> _Work order_
Go through the material below and return each line with the string "link" in it.

> _Input data_
-=-=-
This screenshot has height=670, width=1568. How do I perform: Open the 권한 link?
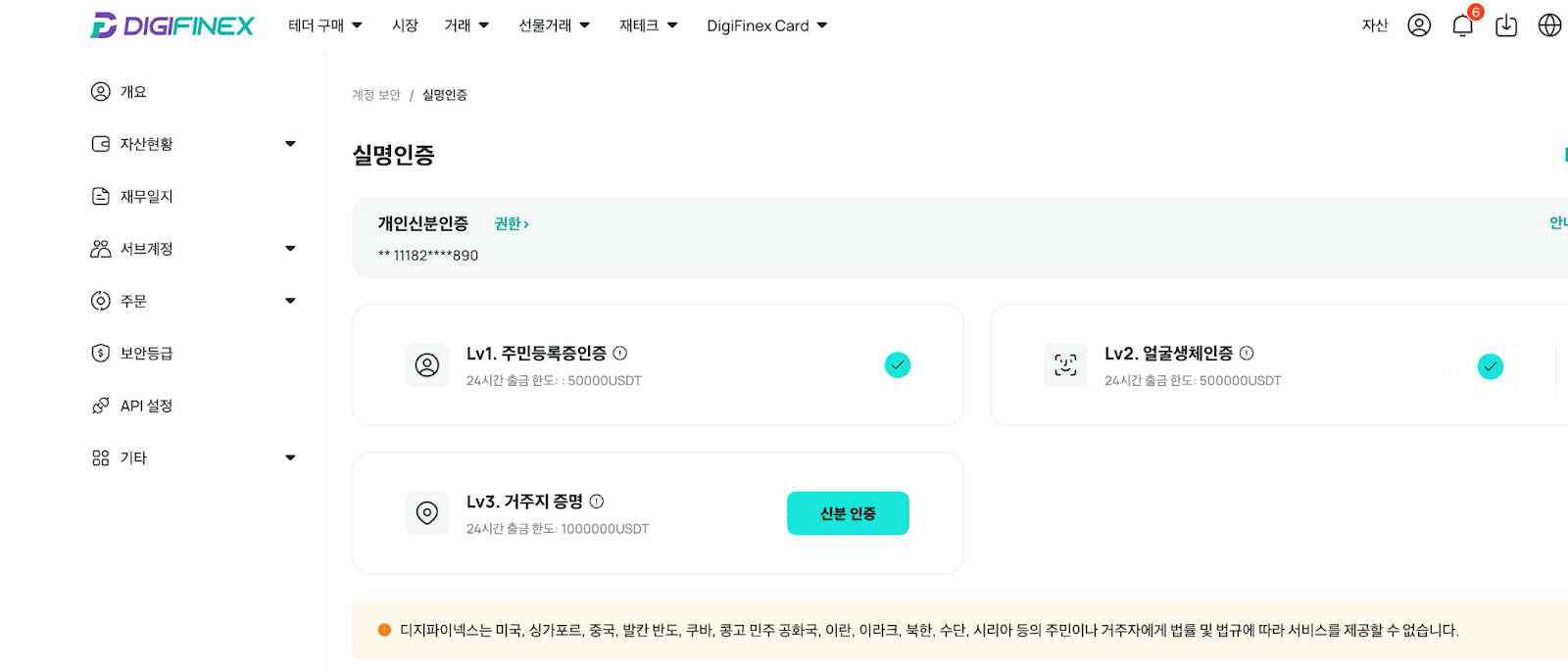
-=-=-
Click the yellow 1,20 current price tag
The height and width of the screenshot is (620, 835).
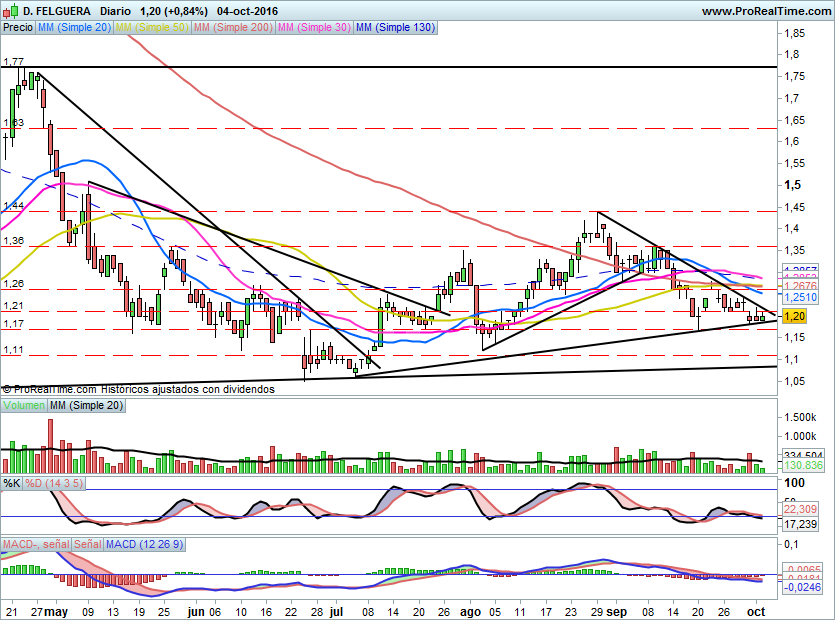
-=-=-
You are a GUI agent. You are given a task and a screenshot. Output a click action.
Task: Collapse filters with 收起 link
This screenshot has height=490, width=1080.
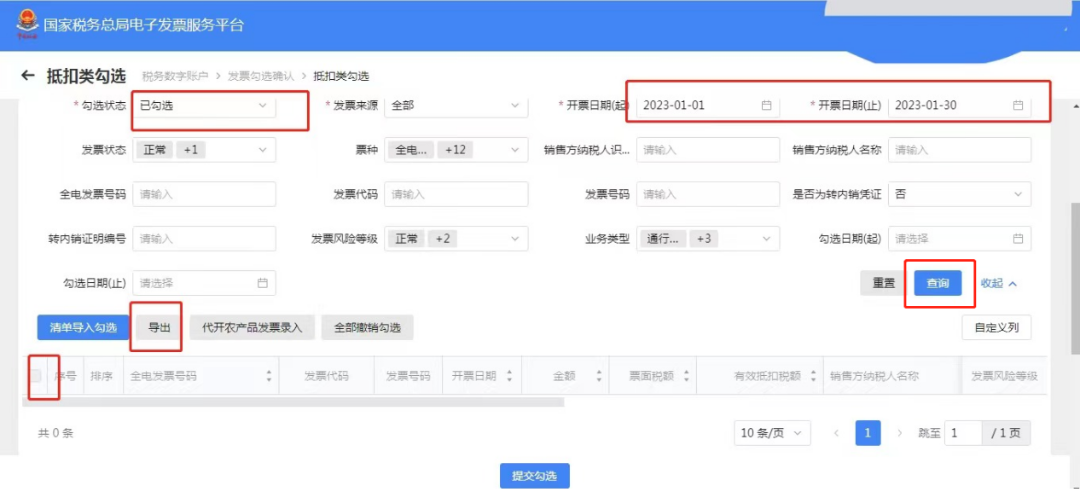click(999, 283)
-=-=-
> _Answer to this task_
This screenshot has height=670, width=1568. How do I perform: Open the 권한 link?
Task: Collapse filters with 收起 link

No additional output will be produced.